Doctors spend a lot more time with their charts than with their patients.
To figure out just how much more time, the American Medical Association conducted a study published Tuesday that looked at how much time doctors spent during their day face-to-face with patients versus how much time they spent on electronic health records, administrative tasks, and other parts of their work day.
Of the 57 doctors the study looked at, about a quarter of their work day was spent with patients.
Nearly half of their day was spent doing desk work, or filling in electronic health records, the data that’s kept on a patient so that doctors can track their progress and remember key details, like what prescriptions a patient is on or any allergies they might have.
That means that for every one hour spent with patients, two hours are spent working on these health records. And for those who kept track of the work they did after-hours, about 1-2 hours of otherwise free time were spent doing EHR-related tasks.
While the sample of doctors used in the study was small, it was designed to represent a diverse range of practices (both primary care and in two specialties: orthopedics and cardiology) as much as possible. And the findings didn’t seem to shock many people in the industry. Electronic health records have been described as “clunky” and in need of some major improvements.
“[Christine] Sinsky and colleagues confirm what many practicing physicians have claimed: Electronic health records, in their current state, occupy a lot of physicians’ time and draw attention away from their direct interactions with patients and from their personal lives,” Dr.

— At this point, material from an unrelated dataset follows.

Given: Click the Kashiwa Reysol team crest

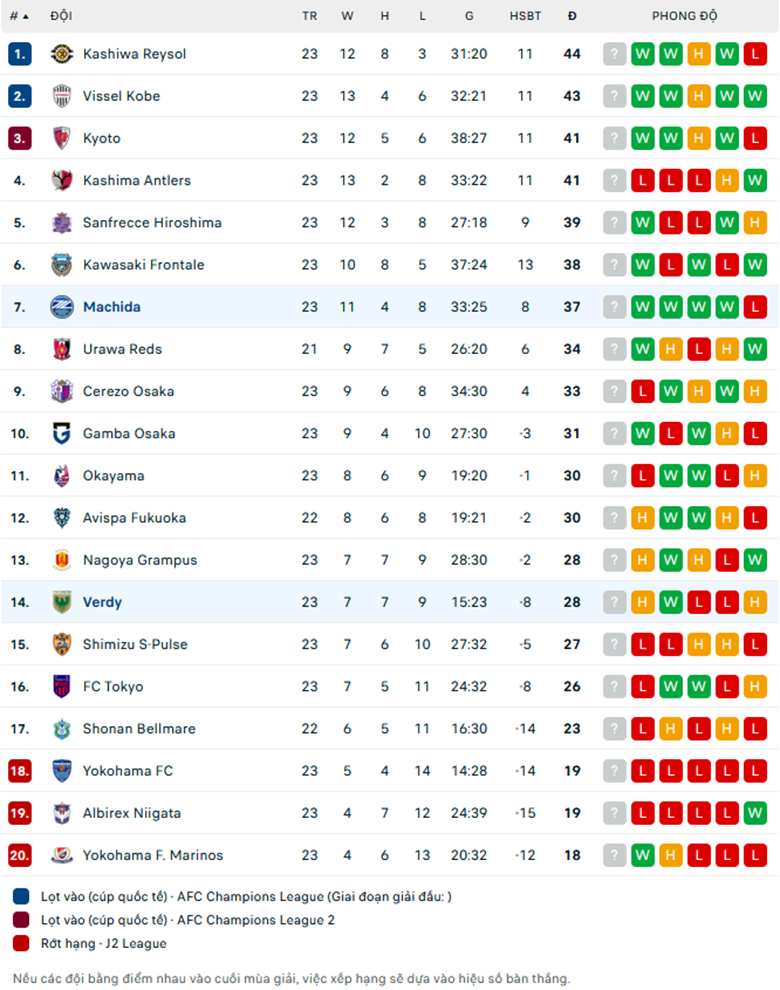Looking at the screenshot, I should coord(61,54).
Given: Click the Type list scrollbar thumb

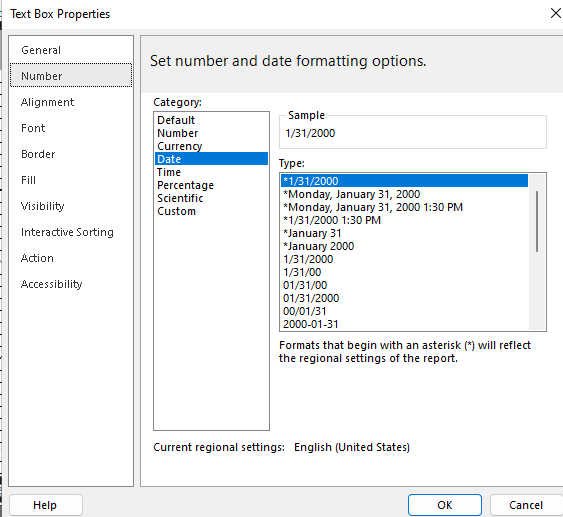Looking at the screenshot, I should 537,222.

Susan Hingle, a professor at SIU School of Medicine, wrote in an editorial accompanying the study.
Jonathan Bush, the CEO of AthenaHealth, a health IT company that offers a cloud-based electronic health system said in a piece published Tuesday in Stat News that he didn’t find the study at all surprising.

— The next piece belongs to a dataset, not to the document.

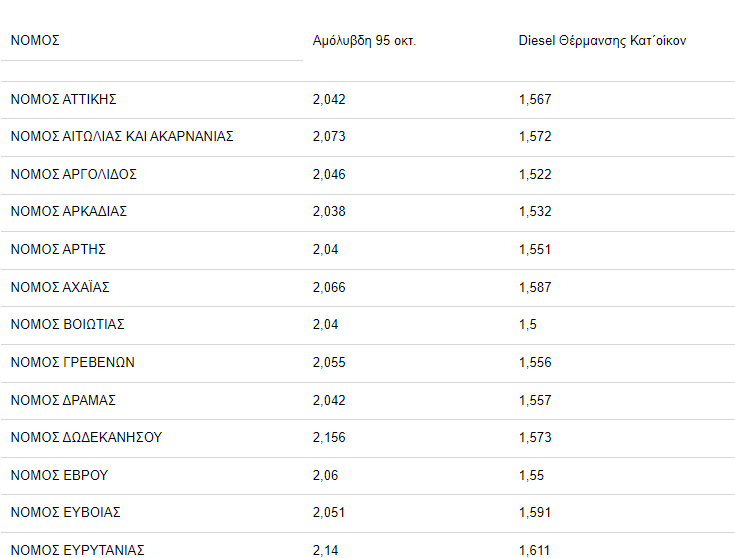The height and width of the screenshot is (558, 735).
Task: Select the ΝΟΜΟΣ ΓΡΕΒΕΝΩΝ cell
Action: 73,362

“I wish I could say I was shocked by these results,” Bush wrote. “But they just add a fresh headline to old news, reinforcing what we already know too well: the more our country spends on traditional EHR software, the more time providers must spend on them, the more dissatisfied they become, the more frustrated patients feel, and the more expensive health care gets.” (Note that the study did not compare cloud-based software for electronic health records, like that offered by AthenaHealth, with more traditional systems.)
And while electronic health records were supposed to make doctors more efficient and make data-sharing between hospitals more streamlined, it has not quite gone as planned. Instead, EHRs may be one reason patients today are finding that they seem to have far less facetime with their doctors than they used to.
“These data document what physicians have long believed,” Hingle wrote. “The work of physicians has changed dramatically in recent years, at least partially due to EHRs.”